São tão íntimas e caprichosas as nascentes da criação científica e da insinuação ou da inspiração das ideias que só conjeturalmente se podem arriscar as tentativas de explicação; em todo o caso, no problema presente, é digna de consideração a hipótese estabelecida pelo sábio professor da universidade Luciano Pereira da Silva.
Este nosso saudoso amigo, ao descrever e explicar o astrolábio da Sociedade de Geografia, notável, como ele mostrou, pela solução mecânica dada à determinação das horas desiguais, formulou a seguinte pergunta, à qual também respondeu: “Não teria sido [o] traçado das circunferências concêntricas, de divisões sucessivas em número decrescente, sugerido a Pedro Nunes por um astrolábio semelhante ao da Sociedade de Geografia, em que as curvas horárias assentavam sobre o traçado de quadrantes concêntricos também sucessivamente divididas num número decrescente de partes?”.
“A comparação”, escreve “[do quadrante menor de Tycho Brahe, construído segundo o modelo de graduação proposto por Pedro Nunes com o dito astrolábio] mostra bem como o processo gráfico de reduzir horas iguais a horas desiguais, e vice-versa, podia ter sugerido, embora para fim diferente, a disposição do nónio de Pedro Nunes, o que em nada diminui o mérito do seu invento, que ele próprio aliás supunha usado já por Ptolomeu”.
Seja ou não exata esta hipótese, ela em nada afeta a origem histórico-literária da invenção de Pedro Nunes, que aliás não curou de apurar com rigorosa exatidão se o instrumento referido neste passo do Alma jesto era ou não o astrolábio náutico que os nossos pilotos usavam, nem se ele podia ter dimensões que permitissem a divisão em graus, minutos e segundos, porque, seduzido pela clareza matemática da sua explicação, deu por pressuposto que o nónio devia ter sido o próprio instrumento de Ptolomeu. Historicamente, Pedro Nunes laborava em erro, dado que o seu pressuposto não inspirava crédito, como dissera Tycho Brahe; no entanto, o erro de reconstituição volvia-se em verdade científica, na sua essência e no seu virtual desenvolvimento, porquanto esclarecia o problema, ao qual dava a primeira solução conhecida, da avaliação das frações do grau nas medições com o astrolábio.
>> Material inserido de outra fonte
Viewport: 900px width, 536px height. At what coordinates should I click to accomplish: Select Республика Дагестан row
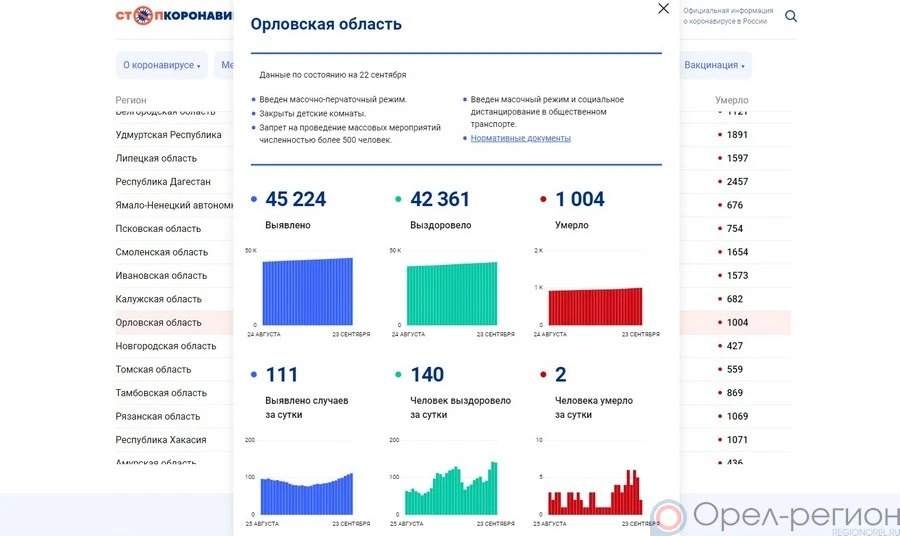click(x=163, y=182)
Brotando, assim, de um erro de crítica textual, pelo qual confundira o astrolábio náutico do seu tempo com o instrumento ptolomaico, o nónio continha — singular paradoxo da descoberta da verdade e dos caminhos da ciência! — uma ideia exata e, sobretudo, fecunda sob o ponto de vista do progresso científico, como testemunham as reflexões e correções de Jacobus Curtius de Senfftnau, embaixador da Baviera junto da Santa Sé, de Cristóvão Clávio, de Tycho Brahe, de Marin e de Vernier.